I haven't heard really positive things about the guy running RA4 or the job in general. I thought about dragging up and chasing the overtime, but I've got it really cushy where I'm at now. I think I'll stay for now


----------



## southvalleysparky (Jul 25, 2013)

jimmy21 said:


> I haven't heard really positive things about the guy running RA4 or the job in general. I thought about dragging up and chasing the overtime, but I've got it really cushy where I'm at now. I think I'll stay for now


Good call. Back to 40s on Monday. Heard bad things about him to, but I keep my head down and mouth shut so I don't get much grief. Lol. I'm hearing that OT is coming, but in spurts. Nothing concrete. I was looking to move to Hillsboro regardless though so this job has been exactly what I needed.


----------



## jimmy21 (Mar 31, 2012)

southvalleysparky said:


> Good call. Back to 40s on Monday. Heard bad things about him to, but I keep my head down and mouth shut so I don't get much grief. Lol. I'm hearing that OT is coming, but in spurts. Nothing concrete. I was looking to move to Hillsboro regardless though so this job has been exactly what I needed.

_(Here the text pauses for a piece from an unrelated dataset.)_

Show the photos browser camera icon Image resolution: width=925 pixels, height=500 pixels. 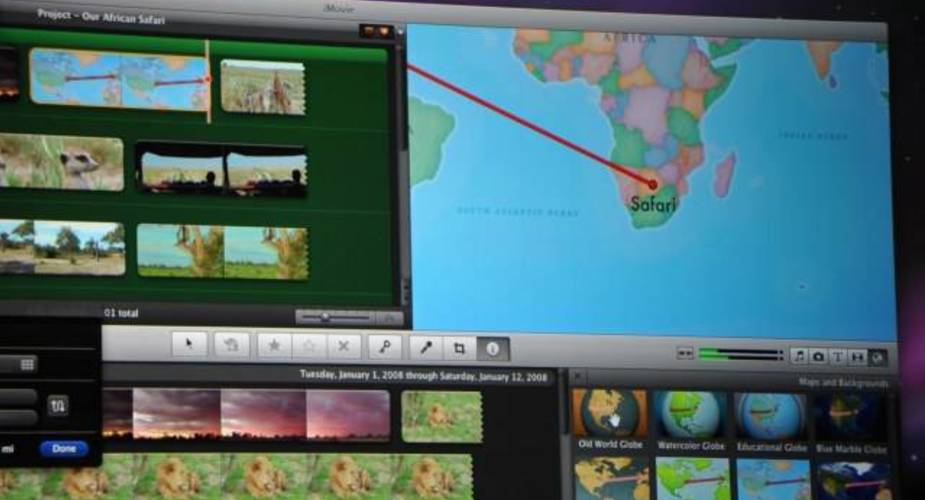tap(819, 356)
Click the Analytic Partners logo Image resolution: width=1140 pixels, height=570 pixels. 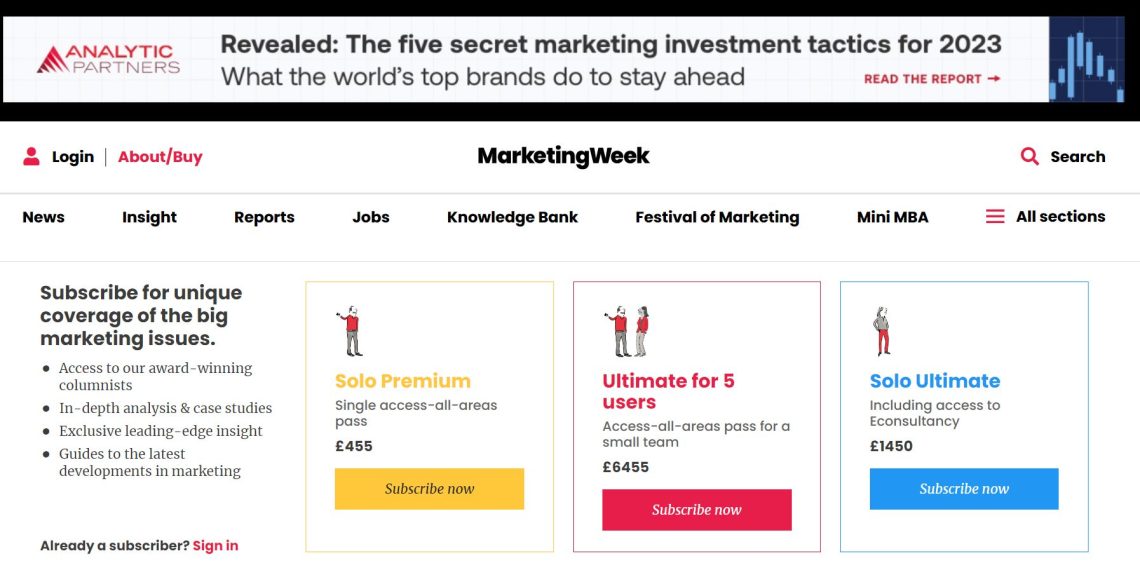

Good, I'm glad you guys aren't on overtime. I don't have to question whether I'm in the right spot if there isn't extra money on the table. I don't have to stress about making decisions


----------



## sparky970 (Mar 19, 2008)

jimmy21 said:


> I haven't heard really positive things about the guy running RA4 or the job in general. I thought about dragging up and chasing the overtime, but I've got it really cushy where I'm at now. I think I'll stay for now


Which contractor? There are a few and and several are hiring


----------



## LarryG440 (Jan 7, 2014)

I need some info on getting the Oregon state license


----------



## southvalleysparky (Jul 25, 2013)

LarryG440 said:


> I need some info on getting the Oregon state license


http://licenseinfo.oregon.gov/?fuse...,1535,1686&class_name=Electricians&LinkType=P


----------



## sparky970 (Mar 19, 2008)

71 calls for tomorrow


----------